Appendix C. Configuring a Jenkins freestyle project to deploy your application with the Fabric8 Maven Plugin

Similar to using Maven and the Fabric8 Maven Plugin from your local host to deploy an application, you can configure Jenkins to use Maven and the Fabric8 Maven Plugin to deploy an application.

Prerequisites

  • Access to an OpenShift cluster.
  • The Jenkins container image running on same OpenShift cluster.
  • A JDK and Maven installed and configured on your Jenkins server.
  • An application configured to use Maven, the Fabric8 Maven Plugin, and the Red Hat base image in the pom.xml.

    Note

    For building and deploying your applications to OpenShift, Spring Boot 2.1.x only supports builder images based on OpenJDK 8 and OpenJDK 11. Oracle JDK and OpenJDK 9 builder images are not supported.

    Example pom.xml

    <properties>
      ...
      <fabric8.generator.from>registry.access.redhat.com/redhat-openjdk-18/openjdk18-openshift:latest</fabric8.generator.from>
    </properties>

  • The source of the application available in GitHub.

Procedure

  1. Create a new OpenShift project for your application:

    1. Open the OpenShift Web console and log in.
    2. Click Create Project to create a new OpenShift project.
    3. Enter the project information and click Create.
  2. Ensure Jenkins has access to that project.

    For example, if you configured a service account for Jenkins, ensure that account has edit access to the project of your application.

  3. Create a new freestyle Jenkins project on your Jenkins server:

    1. Click New Item.
    2. Enter a name, choose Freestyle project, and click OK.
    3. Under Source Code Management, choose Git and add the GitHub url of your application.
    4. Under Build, choose Add build step and select Invoke top-level Maven targets.
    5. Add the following to Goals:

      clean fabric8:deploy -Popenshift -Dfabric8.namespace=MY_PROJECT

      Substitute MY_PROJECT with the name of the OpenShift project for your application.

    6. Click Save.
  4. Click Build Now from the main page of the Jenkins project to verify your application builds and deploys to the OpenShift project for your application.

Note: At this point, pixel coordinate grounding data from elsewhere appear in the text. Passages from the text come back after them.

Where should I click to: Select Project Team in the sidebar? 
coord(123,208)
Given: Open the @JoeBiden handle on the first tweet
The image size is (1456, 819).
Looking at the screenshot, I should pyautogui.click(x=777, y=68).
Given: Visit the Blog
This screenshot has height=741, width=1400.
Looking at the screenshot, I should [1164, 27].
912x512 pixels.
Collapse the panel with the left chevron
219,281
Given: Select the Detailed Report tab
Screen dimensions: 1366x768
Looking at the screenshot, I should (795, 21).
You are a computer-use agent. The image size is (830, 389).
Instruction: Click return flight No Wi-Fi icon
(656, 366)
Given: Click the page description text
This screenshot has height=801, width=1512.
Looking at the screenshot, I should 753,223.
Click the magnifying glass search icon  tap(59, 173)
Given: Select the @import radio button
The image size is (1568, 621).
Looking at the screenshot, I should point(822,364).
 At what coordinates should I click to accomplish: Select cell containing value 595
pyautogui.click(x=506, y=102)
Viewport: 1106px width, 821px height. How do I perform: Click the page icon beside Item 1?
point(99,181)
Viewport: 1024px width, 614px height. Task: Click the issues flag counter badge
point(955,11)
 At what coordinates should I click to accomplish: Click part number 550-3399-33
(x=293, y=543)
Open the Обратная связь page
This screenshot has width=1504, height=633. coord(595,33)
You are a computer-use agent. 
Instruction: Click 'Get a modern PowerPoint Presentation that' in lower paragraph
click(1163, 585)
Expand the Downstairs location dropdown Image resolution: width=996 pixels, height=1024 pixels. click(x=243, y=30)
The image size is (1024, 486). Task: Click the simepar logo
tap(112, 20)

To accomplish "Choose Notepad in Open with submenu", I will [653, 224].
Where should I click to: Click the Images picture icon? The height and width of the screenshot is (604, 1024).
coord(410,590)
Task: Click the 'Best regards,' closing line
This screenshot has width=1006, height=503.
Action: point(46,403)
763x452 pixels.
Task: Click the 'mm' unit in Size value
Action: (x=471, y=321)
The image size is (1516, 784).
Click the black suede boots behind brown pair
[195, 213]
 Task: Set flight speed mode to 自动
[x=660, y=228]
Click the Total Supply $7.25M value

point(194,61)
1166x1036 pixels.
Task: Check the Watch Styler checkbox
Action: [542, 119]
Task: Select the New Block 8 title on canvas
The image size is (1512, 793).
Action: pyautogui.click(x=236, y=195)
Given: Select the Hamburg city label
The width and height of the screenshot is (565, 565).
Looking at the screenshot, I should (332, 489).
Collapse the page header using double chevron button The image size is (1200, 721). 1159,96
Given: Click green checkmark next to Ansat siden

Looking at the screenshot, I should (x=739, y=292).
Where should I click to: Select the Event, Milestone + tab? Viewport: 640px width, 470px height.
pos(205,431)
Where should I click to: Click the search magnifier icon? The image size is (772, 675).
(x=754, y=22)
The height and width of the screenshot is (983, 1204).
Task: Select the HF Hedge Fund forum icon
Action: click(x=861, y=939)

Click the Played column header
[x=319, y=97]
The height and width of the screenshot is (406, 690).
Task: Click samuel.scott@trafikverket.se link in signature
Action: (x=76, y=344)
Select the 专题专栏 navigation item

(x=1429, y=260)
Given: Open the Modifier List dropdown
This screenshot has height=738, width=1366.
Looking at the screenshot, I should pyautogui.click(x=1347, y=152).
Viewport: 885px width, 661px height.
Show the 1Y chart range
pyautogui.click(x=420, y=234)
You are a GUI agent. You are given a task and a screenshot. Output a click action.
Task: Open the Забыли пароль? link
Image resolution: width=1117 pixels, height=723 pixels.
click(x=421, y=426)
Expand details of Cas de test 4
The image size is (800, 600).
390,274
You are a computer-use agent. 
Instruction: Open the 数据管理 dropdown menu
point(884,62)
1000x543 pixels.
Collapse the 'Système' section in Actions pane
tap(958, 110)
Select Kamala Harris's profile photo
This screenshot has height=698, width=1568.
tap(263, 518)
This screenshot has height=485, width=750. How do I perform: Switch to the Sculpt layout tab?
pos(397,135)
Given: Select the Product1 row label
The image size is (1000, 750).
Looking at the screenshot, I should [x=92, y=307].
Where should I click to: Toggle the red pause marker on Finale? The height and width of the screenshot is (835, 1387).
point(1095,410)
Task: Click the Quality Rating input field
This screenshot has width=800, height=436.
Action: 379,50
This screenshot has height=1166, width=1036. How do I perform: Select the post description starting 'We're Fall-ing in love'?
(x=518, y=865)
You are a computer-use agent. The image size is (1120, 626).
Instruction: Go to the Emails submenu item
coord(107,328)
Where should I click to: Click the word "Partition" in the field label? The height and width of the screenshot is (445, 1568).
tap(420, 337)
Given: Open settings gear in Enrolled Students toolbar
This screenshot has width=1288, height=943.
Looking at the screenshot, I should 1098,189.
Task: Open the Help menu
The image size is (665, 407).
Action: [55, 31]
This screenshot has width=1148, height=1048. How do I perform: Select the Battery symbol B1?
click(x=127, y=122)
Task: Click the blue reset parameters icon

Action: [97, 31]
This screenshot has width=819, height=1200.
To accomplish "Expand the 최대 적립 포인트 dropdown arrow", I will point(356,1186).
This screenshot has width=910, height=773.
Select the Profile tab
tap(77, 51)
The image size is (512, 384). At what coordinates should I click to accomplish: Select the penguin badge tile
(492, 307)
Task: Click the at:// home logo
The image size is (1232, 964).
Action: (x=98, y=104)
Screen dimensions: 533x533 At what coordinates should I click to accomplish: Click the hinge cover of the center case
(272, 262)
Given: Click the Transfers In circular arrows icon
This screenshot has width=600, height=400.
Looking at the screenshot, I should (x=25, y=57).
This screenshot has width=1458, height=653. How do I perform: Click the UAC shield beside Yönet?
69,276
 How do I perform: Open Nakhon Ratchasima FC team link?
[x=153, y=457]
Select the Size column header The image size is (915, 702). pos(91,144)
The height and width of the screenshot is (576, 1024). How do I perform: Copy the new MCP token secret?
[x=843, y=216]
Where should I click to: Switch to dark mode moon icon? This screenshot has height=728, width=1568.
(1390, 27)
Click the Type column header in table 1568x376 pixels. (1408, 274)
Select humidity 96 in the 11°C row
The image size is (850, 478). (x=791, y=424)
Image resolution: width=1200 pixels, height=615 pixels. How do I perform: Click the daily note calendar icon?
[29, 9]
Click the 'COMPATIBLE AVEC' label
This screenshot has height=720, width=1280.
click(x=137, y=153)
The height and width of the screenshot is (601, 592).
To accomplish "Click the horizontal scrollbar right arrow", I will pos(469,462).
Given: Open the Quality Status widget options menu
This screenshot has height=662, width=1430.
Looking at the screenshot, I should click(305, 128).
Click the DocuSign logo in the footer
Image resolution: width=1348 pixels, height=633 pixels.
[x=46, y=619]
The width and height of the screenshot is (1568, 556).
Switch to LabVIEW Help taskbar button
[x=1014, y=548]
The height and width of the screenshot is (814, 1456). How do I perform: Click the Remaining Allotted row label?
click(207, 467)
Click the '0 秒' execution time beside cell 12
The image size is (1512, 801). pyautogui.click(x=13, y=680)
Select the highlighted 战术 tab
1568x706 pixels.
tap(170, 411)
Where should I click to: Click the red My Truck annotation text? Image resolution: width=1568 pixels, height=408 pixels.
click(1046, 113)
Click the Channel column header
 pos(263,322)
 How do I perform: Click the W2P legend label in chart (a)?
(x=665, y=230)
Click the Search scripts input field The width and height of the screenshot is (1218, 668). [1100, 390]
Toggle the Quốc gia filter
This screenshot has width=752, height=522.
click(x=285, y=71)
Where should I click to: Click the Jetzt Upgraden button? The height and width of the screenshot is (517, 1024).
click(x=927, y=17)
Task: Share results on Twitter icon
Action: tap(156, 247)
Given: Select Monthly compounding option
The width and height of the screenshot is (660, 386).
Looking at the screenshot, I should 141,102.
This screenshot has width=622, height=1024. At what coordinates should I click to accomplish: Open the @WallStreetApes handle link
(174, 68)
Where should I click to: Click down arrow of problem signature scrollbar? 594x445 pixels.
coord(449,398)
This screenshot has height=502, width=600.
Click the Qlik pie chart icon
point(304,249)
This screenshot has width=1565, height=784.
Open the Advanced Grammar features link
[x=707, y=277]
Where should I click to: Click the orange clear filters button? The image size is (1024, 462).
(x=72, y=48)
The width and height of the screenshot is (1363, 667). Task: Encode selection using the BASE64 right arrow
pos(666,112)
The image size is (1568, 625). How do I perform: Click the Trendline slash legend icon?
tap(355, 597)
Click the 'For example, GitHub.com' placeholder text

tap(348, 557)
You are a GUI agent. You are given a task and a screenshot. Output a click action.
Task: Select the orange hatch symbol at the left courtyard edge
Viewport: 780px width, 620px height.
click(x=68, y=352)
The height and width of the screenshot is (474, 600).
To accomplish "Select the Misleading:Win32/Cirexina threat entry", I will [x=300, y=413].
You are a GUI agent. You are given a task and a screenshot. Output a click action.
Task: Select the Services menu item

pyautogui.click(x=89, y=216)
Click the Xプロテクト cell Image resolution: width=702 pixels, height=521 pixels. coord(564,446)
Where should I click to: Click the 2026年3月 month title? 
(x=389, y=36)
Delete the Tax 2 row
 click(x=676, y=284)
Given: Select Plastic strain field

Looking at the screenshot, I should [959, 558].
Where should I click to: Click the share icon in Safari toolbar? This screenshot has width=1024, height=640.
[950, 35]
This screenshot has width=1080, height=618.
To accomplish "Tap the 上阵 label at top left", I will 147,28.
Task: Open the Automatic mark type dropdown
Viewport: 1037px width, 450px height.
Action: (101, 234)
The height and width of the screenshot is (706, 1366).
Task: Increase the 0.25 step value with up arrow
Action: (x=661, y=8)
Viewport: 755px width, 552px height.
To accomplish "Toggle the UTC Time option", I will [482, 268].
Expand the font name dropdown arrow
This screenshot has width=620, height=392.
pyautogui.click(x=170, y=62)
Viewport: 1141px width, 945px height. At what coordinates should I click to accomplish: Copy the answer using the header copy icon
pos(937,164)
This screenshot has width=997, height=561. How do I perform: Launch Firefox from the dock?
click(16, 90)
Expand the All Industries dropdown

    You can also verify that your application is deployed by opening the route in the OpenShift project of the application.

Next steps

  • Consider adding GITSCM polling or using the Poll SCM build trigger. These options enable builds to run every time a new commit is pushed to the GitHub repository.
  • Consider adding a build step that executes tests before deploying.